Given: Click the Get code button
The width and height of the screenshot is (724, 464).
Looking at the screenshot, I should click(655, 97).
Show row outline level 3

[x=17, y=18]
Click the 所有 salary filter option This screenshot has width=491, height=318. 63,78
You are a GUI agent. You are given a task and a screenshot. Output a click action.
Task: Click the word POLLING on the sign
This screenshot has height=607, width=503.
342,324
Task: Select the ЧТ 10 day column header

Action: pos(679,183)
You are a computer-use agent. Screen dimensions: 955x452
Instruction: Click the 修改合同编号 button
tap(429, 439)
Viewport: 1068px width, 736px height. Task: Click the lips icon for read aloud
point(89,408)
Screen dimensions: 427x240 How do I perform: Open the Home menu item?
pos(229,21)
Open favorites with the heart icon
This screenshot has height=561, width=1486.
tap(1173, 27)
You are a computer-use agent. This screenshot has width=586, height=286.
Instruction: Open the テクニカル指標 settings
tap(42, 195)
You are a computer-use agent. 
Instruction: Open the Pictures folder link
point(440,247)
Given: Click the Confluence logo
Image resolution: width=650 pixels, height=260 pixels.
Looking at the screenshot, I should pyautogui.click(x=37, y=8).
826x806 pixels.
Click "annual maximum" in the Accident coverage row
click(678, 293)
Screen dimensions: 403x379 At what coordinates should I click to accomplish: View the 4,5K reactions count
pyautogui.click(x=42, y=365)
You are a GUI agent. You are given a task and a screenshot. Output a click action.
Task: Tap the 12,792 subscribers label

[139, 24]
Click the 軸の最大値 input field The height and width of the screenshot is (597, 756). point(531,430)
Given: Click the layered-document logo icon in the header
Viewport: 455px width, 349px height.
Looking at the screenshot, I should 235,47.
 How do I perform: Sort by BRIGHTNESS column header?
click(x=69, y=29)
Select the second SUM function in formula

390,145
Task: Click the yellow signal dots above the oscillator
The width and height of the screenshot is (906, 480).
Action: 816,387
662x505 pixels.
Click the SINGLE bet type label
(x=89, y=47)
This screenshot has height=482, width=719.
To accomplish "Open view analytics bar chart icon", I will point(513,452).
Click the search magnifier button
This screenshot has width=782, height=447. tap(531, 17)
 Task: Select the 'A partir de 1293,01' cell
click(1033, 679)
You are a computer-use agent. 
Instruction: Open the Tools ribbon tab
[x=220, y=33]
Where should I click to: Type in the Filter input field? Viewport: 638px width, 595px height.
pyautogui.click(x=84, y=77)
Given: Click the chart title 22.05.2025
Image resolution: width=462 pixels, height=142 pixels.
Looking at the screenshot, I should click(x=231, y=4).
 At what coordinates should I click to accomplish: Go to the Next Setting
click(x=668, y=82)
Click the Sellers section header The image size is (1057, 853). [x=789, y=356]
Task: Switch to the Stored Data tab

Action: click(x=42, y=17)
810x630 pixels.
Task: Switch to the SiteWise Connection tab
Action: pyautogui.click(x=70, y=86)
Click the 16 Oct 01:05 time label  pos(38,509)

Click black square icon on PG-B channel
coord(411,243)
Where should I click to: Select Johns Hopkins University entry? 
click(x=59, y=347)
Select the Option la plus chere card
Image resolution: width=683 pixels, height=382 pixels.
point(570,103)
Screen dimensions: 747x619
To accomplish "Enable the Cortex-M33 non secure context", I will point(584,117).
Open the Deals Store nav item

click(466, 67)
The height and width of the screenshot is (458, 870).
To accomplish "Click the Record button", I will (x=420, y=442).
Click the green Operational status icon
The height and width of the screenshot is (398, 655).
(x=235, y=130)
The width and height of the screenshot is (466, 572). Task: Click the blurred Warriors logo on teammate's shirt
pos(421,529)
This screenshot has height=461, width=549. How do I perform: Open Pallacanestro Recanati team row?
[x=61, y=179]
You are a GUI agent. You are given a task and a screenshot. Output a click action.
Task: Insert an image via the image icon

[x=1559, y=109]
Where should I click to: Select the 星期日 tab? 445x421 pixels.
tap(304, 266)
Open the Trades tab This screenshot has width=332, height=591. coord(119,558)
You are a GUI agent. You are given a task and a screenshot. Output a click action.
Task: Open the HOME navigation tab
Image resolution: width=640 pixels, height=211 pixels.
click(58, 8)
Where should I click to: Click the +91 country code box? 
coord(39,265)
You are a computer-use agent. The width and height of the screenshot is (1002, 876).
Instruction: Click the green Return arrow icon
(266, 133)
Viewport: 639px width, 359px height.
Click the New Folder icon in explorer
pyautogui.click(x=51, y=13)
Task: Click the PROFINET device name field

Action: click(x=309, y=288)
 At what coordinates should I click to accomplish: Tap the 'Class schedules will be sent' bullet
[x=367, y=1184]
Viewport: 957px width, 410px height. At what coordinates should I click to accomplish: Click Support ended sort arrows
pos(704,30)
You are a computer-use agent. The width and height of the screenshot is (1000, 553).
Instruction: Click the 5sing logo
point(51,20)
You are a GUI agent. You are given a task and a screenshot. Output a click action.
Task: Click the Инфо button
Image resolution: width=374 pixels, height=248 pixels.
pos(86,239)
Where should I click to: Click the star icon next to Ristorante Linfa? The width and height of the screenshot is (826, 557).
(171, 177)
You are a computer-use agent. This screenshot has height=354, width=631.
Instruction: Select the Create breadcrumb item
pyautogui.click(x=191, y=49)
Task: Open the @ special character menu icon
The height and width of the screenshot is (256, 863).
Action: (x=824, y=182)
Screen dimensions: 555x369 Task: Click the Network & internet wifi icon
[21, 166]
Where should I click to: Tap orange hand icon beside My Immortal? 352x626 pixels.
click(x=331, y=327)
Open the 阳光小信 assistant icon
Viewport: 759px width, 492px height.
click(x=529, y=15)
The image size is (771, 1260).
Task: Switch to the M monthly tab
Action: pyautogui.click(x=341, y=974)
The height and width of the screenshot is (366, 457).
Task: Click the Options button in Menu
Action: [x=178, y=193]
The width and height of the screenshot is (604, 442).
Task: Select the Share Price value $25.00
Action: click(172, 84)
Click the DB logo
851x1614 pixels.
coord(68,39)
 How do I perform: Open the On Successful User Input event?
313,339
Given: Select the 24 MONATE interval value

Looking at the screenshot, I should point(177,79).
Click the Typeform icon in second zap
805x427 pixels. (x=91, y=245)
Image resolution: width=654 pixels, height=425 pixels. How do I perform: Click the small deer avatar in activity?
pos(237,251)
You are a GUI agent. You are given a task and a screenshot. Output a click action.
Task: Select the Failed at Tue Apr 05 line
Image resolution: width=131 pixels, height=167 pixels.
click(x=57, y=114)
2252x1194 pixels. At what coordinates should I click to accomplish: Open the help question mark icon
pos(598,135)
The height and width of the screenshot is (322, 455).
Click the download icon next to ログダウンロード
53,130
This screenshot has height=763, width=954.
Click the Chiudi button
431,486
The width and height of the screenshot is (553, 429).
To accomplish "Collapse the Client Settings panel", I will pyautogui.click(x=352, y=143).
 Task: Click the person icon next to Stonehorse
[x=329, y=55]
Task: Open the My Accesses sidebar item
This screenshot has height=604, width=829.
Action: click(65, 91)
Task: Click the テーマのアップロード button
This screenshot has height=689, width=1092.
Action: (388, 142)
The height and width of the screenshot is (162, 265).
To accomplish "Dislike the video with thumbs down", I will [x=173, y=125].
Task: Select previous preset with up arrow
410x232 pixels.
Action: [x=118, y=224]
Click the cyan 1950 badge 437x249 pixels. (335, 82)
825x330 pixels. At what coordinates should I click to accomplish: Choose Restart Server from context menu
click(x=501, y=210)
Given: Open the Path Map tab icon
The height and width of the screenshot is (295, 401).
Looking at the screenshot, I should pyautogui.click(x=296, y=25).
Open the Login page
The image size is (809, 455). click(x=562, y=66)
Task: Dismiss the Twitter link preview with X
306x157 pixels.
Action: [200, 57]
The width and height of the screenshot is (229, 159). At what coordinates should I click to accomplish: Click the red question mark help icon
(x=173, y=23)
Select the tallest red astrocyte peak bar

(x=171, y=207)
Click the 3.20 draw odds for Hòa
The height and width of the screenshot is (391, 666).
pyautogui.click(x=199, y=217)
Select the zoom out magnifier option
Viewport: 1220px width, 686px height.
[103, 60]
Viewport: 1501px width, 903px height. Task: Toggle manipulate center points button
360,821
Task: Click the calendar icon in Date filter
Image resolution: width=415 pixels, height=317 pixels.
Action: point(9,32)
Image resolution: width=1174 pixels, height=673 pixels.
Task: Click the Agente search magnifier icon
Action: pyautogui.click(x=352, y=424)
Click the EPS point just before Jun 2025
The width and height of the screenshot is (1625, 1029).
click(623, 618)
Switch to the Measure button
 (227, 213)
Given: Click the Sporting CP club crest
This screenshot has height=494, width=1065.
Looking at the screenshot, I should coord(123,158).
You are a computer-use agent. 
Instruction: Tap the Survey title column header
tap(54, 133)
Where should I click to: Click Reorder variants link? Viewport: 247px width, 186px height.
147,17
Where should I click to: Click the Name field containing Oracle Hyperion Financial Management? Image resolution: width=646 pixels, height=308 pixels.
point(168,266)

▸ ACTIVITY: Every line that holds the string "chart" must be copied from the records above.

▸ EXERCISE RESULT:
To accomplish "Open view analytics bar chart icon", I will point(513,452).
Given: Click the chart title 22.05.2025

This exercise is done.